--- EXERCISE GOAL ---
In the items below, swap every "icon" for "button" and reproduce the lines with nothing else changed. Leave out the pictures.

Items for locating words and elements:
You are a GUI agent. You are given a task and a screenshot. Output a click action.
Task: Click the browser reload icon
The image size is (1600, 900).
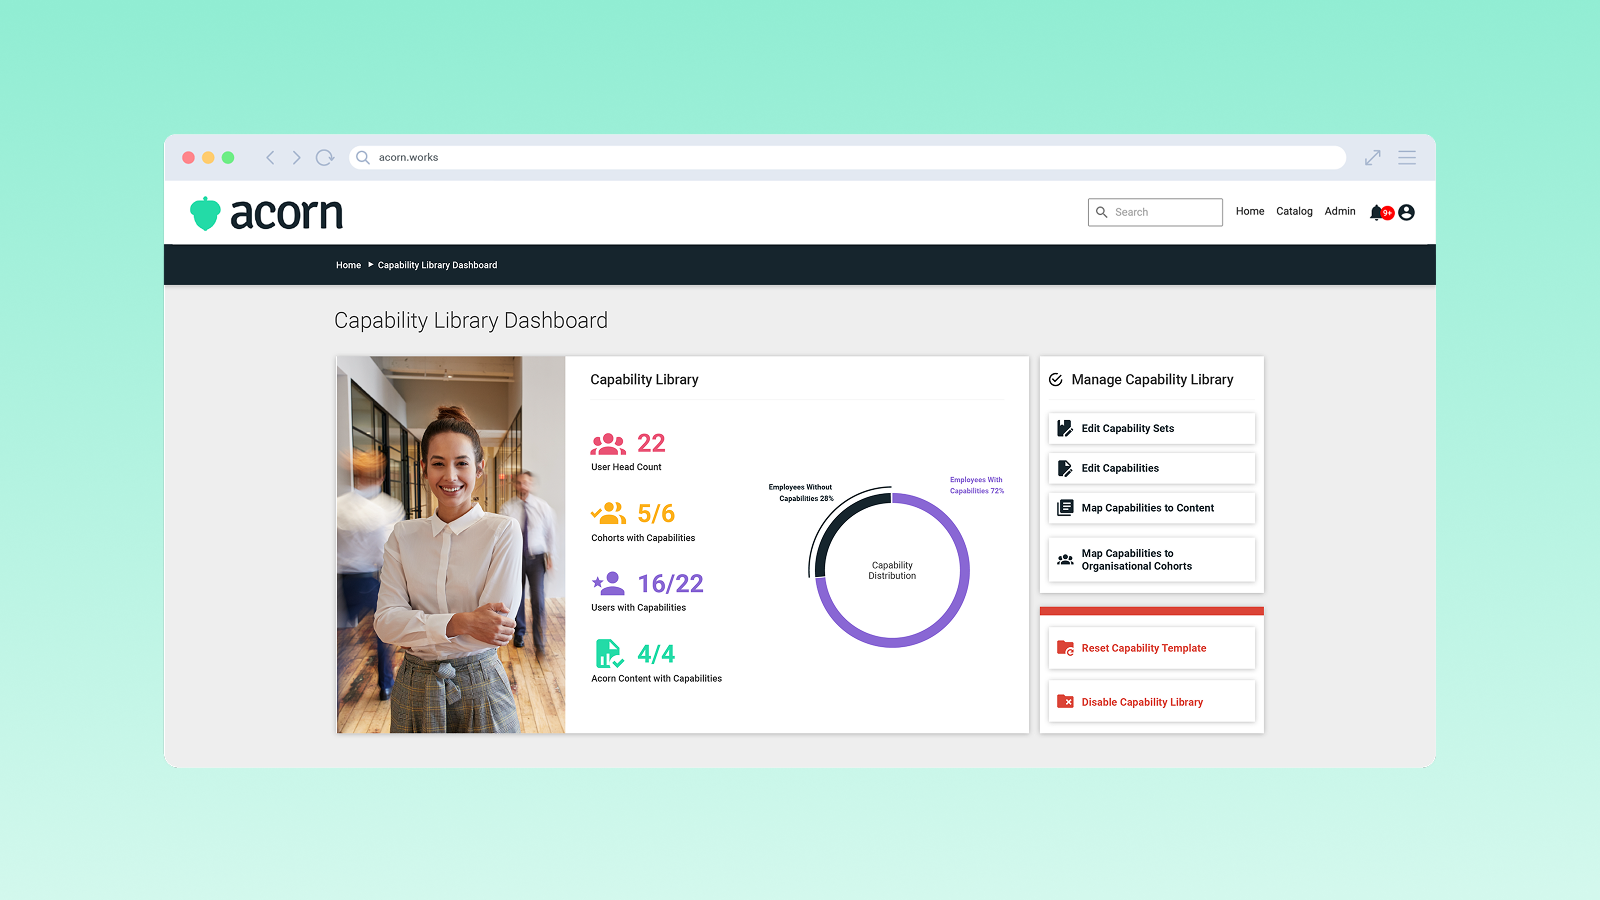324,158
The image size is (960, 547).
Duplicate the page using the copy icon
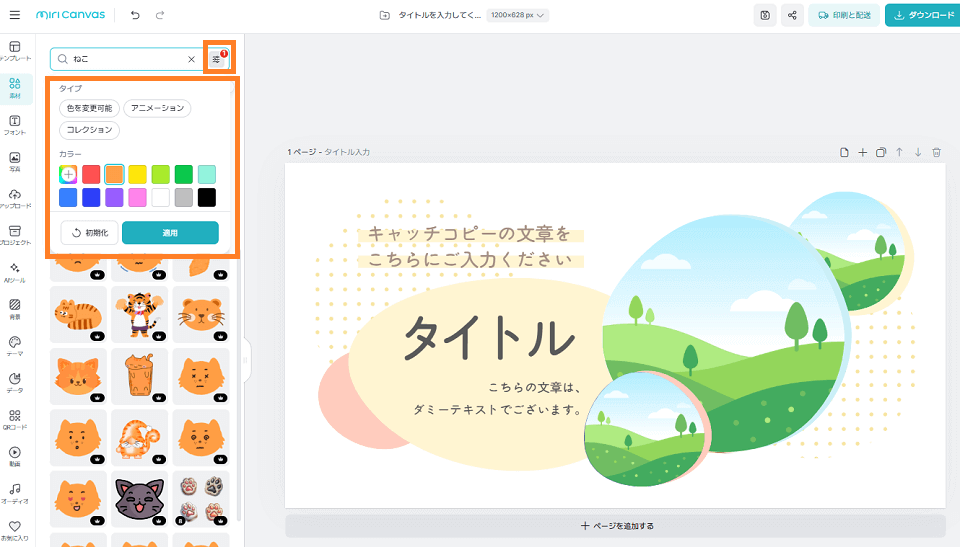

--- FULL SOLUTION ---
You are a GUI agent. You are given a task and a screenshot. Output a click action.
Task: Click the browser reload button
The image size is (1600, 900).
324,158
The image size is (960, 547).
Duplicate the page using the copy button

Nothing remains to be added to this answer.